|
Ayaklarım nereye gidiyor?

Hakikatin, en kendini bilir olandan, en kendini bilmeze kadar herkese, teoriden azade, yığma fikirden uzak, çıplak, yalınkat ve tamamen hissi bir dokunuşu olmalı. Çünkü hakikat, insanların sadece bir kısmının fikretmeye memur olduğu bir mesele değil, alimden cahile bütün insanların bir ömür mesai vererek cevabını tamam etmeye mecbur olduğu yegâne soru aynı zamanda.



Bugün neredeyse hiç kimsenin bir sorunun cevabını yanlış bilmekle ilgili bir endişesi yok; ama hemen herkes önüne çıkan ani bir soruya bulup buluşturup herhangi bir cevap yetiştirememekten ölesiye korkuyor.



“Ne demek bilmiyorum ha, söyle ne demek!” diye gürledi adeta yaşı büyük olan. “Bu fiili unuttuğunuzu biliyordum!” dedi gülümseyerek yaşı küçük olan.



Bilmediğini bilen insan, bildiğini zanneden insana nazaran yolu yarılamış sayılır.



“Cahil için susmaktan iyi bir şey yoktur. Zaten bunu bilse cahil olmazdı” diyor Gülistan'da Sâdi-i Şirâzî.



Dünya uğultular içindeki bir istasyon, hayat hiç durmadan gelip geçen bir tren gibi adeta. Ve sanki insanın ne ineceği bir istasyon kalmış, ne bineceği bir tren...
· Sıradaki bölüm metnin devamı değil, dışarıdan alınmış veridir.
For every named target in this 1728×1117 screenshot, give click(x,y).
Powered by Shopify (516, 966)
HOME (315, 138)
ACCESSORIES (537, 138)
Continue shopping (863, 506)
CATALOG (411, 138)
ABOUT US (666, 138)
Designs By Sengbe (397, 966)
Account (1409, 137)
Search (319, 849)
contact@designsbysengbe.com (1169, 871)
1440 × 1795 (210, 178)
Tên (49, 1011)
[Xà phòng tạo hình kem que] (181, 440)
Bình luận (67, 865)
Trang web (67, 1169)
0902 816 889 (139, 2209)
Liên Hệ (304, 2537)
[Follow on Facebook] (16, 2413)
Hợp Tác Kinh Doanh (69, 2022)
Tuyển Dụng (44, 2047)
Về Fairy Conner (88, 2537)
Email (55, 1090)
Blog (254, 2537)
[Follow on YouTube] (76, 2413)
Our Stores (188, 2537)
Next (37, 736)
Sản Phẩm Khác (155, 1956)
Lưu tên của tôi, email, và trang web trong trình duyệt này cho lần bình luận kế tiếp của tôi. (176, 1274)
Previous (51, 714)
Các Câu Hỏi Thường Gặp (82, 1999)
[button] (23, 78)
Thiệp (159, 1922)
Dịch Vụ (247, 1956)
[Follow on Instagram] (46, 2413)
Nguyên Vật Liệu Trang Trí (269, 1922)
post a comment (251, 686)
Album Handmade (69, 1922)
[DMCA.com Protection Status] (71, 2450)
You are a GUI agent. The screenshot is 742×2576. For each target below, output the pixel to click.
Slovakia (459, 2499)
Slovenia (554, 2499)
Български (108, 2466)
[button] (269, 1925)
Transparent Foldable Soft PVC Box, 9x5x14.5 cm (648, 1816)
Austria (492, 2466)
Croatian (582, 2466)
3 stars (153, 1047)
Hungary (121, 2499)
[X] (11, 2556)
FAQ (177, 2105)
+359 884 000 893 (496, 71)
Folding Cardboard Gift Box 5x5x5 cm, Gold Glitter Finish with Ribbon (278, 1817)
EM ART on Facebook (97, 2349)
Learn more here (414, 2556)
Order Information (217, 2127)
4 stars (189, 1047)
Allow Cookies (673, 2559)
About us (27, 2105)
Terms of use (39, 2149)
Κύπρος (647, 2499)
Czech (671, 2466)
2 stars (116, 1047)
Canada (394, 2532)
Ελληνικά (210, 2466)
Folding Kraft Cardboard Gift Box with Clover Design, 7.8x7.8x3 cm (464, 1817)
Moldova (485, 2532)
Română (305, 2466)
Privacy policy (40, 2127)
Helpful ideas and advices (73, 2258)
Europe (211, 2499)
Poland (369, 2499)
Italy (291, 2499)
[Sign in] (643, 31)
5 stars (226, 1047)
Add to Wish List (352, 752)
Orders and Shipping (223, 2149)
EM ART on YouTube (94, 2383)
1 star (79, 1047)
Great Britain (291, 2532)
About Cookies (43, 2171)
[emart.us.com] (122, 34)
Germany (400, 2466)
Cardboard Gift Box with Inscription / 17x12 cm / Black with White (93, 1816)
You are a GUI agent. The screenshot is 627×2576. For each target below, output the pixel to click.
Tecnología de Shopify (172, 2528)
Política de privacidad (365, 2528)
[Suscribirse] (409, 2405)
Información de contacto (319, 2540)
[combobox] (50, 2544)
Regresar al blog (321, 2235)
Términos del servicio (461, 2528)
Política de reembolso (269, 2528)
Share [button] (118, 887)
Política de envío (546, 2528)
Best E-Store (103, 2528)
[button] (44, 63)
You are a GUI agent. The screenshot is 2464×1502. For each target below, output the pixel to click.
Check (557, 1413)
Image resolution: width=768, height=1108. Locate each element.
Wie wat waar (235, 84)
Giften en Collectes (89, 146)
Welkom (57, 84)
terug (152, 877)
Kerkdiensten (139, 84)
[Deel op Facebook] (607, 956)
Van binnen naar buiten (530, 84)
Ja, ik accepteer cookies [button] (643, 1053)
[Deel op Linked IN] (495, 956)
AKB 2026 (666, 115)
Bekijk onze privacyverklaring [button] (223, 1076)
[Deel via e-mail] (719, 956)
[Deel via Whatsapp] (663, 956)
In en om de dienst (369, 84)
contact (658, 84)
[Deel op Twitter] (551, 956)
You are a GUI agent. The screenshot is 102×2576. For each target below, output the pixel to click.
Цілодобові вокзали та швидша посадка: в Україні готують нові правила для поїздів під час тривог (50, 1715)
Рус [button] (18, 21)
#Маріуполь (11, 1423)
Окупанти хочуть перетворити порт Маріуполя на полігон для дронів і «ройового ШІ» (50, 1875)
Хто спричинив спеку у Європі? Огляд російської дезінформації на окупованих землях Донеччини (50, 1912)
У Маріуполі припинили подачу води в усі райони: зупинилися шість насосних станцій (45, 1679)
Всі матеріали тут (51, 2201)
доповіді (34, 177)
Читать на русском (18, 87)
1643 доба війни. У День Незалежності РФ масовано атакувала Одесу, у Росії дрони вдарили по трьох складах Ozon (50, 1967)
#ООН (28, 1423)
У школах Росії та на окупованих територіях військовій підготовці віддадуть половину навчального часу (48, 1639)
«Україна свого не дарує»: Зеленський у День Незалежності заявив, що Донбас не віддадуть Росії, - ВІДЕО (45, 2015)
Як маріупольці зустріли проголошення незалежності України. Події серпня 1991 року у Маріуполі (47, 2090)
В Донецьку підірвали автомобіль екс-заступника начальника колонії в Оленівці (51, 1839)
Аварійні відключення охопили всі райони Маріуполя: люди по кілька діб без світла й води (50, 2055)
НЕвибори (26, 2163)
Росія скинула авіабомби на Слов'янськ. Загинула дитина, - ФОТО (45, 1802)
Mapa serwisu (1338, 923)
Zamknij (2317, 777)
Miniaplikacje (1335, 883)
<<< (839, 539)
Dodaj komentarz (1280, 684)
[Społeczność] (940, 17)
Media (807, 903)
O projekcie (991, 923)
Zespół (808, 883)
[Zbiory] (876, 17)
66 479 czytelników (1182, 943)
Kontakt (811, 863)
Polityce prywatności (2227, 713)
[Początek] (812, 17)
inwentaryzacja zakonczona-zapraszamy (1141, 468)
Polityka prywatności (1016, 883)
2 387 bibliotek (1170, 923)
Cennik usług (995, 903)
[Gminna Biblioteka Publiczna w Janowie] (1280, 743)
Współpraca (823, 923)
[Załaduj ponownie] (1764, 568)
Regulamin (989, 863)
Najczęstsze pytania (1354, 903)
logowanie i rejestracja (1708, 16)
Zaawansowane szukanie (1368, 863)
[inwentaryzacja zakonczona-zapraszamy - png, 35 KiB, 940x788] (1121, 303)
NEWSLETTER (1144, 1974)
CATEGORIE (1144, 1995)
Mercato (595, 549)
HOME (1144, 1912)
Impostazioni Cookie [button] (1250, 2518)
“Bu sandalye boş mu?” diye sordu ayakta duran. “Doldurabilen çıkmadı!” dedi oturan.



Azıcık kendinizi dinlemeye vakit bulamıyorsanız, ikinci bir telefon alıp kendinize mesaj atın!



Atlıkarıncada kafasını eğip tabletiyle oynayan çocuklar yetiştirdik, mutlu muyuz?



Piknik yerinde kozmetik pazarlayan kadınlar, cenazede ihale konuşan adamlar olduk, mutlu muyuz?



Yaşarken kendi hayatını deliler gibi özleyen insanlar olduk, mutlu muyuz?



Günü böyle körlemesine kovalayacaksan, elbet kafanı geceye toslayacaksın, hayat böyle!



Gece olduğunda yatmadan önce üstündeki dünyalıkları tek tek çıkar, bak bakalım senden geriye bir şey kalıyor mu?



Başkası bize sormasın ama biz mümkünse iki yakamızdan tutup ara sıra kendimize soralım: Ben kendimi ne zannediyorum?



Bunca zaman her ne var ise gördüğüm, şimdi baktım hepsi birer kördüğüm!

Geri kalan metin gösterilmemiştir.